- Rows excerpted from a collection
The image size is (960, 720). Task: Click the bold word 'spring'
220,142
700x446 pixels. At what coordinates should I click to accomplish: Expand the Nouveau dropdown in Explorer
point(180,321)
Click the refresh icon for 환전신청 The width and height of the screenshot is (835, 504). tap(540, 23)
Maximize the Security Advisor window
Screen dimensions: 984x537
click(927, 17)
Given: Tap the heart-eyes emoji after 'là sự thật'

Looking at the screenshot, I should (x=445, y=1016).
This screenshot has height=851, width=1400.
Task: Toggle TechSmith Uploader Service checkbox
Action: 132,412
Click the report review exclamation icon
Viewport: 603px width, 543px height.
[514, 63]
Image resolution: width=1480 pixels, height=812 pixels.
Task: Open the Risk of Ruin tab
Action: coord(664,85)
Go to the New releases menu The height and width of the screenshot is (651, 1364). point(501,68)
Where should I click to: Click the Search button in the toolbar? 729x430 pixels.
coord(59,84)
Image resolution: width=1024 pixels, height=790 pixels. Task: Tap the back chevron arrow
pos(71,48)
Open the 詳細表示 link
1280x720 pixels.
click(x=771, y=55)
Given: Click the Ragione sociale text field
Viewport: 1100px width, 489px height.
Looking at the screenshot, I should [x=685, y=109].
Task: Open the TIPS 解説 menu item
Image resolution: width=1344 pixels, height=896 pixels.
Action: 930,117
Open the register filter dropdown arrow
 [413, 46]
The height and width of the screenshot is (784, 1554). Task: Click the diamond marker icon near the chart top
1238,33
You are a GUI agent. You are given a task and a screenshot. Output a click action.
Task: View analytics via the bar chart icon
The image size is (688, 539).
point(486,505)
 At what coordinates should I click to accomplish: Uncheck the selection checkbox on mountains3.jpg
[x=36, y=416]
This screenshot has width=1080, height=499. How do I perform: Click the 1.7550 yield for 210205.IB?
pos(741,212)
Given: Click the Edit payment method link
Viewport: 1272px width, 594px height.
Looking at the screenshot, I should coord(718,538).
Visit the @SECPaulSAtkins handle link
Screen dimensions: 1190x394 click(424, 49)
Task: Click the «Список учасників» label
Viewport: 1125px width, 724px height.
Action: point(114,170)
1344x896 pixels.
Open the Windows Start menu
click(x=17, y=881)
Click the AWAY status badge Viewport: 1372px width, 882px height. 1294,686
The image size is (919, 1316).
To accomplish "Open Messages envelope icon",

- Task
Copy every line of the rows above that contains the string "chart".

- Response
The height and width of the screenshot is (784, 1554). Task: Click the diamond marker icon near the chart top
Task: View analytics via the bar chart icon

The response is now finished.